Using Sentiment Analysis to Understand Churn
A better approach, and one which has become possible due to advanced technology, is to analyze all the unstructured text comments that customers leave in the many channels that they use to communicate with a company, particularly at its web site and on social media. Customers leave multitudes of unstructured text comments at different places on the site (the ordering page, the Contact Us page, etc.) and on social media. This is very rich and informative data, which is tedious and hard to analyze manually but would give a broader and in-depth view of what’s working to keep customers and, alternatively, what is driving some away.
However, advanced text analytic technology – Sentiment Analysis – can provide such a holistic view of the customer experience.
How Sentiment Analysis Works
Sentiment Analysis aims to understand the emotional attitudes of customers.
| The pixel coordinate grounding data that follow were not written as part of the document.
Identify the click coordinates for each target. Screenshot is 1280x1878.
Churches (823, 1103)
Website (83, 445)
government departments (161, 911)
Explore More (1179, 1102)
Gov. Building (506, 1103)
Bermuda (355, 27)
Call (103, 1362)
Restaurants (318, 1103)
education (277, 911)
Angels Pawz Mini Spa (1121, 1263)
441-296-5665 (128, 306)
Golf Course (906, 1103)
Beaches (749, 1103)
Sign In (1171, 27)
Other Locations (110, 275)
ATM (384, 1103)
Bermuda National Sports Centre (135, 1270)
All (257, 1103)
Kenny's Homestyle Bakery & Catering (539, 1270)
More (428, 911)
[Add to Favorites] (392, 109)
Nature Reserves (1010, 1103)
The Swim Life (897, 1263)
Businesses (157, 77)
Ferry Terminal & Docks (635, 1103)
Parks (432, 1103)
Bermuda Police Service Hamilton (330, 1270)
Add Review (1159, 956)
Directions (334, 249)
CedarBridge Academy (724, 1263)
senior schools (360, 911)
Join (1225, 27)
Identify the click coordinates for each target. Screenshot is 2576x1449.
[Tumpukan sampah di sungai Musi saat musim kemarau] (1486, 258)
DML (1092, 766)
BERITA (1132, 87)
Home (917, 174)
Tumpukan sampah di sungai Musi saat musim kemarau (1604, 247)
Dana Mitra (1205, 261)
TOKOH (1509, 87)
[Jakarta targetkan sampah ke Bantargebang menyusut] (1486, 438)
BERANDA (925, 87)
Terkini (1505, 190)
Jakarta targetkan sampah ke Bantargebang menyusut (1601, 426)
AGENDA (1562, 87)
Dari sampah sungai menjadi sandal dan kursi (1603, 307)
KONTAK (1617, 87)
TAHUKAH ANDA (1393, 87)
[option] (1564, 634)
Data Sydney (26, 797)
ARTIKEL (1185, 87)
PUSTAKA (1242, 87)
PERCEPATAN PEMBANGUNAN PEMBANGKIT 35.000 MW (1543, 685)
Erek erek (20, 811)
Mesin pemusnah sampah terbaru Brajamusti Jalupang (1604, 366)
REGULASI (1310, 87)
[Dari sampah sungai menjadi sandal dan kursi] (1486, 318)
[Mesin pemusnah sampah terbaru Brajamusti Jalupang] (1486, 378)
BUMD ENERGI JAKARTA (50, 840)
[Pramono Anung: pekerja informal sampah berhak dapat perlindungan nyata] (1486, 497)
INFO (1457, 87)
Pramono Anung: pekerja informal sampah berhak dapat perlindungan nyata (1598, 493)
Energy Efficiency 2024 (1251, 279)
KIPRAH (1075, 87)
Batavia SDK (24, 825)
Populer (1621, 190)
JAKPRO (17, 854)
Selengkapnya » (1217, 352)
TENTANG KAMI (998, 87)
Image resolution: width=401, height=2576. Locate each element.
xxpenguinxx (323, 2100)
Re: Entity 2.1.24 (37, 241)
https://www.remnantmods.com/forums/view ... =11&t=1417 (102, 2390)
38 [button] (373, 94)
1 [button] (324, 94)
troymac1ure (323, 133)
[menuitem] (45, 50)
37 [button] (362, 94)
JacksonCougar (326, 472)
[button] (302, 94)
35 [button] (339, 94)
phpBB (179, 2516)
The first generation of Sentiment Analysis technology simply looked for emotive keywords such as “wonderful” or “terrible.” However, this approach couldn’t figure out exactly which aspects of, say, a product or service the sentiment was targeted at.
More advanced versions of Sentiment Analysis use AI to analyze the linguistic context and derive a much more fine-grained analysis of the sentiment. This is known as Entity-Based Sentiment Analysis and provides a much more detailed analysis.
How Entity-Based Sentiment Analysis Can Be Used to Analyze Customer Comments
Here’s a typical customer feedback comment that might be left on a social media:
“The X product is pretty good, but its customer support is soooo slow.”
There are two sentiments being expressed here, one positive and one negative. The output of a Sentiment Analysis product would look like this:
- sentiment: positive
- sentiment predicate: good
- entity: X product
- sentiment: negative
- sentiment predicate: slow
- entity: customer support
The two unstructured sentiments expressed by the customer have been transformed into structured data which can then be quantified and aggregated over a very large set of such comments. Sentiments regarding all aspects of a company and its products or services can be tracked. One popular way of displaying such structured data is via a dashboard, which allows tracking of sentiments over time. This gives a good view of areas where a company is improving its performance versus the reverse and can also alert a company to emerging issues.
Furthermore, by analyzing sentiment for competitors using publicly available data on social media, companies can assess their market strengths and weaknesses relative to their competitors. For instance, competitor A may be praised for more economical or faster shipping, which may represent a risk of losing one’s customers. Competitor B may be dinged for low quality, which may be an opportunity to highlight the quality of one’s products and services to attract those dissatisfied customers.
In sum, Sentiment Analysis makes it possible for companies to understand precisely what is keeping customers happy and what is potentially driving them away.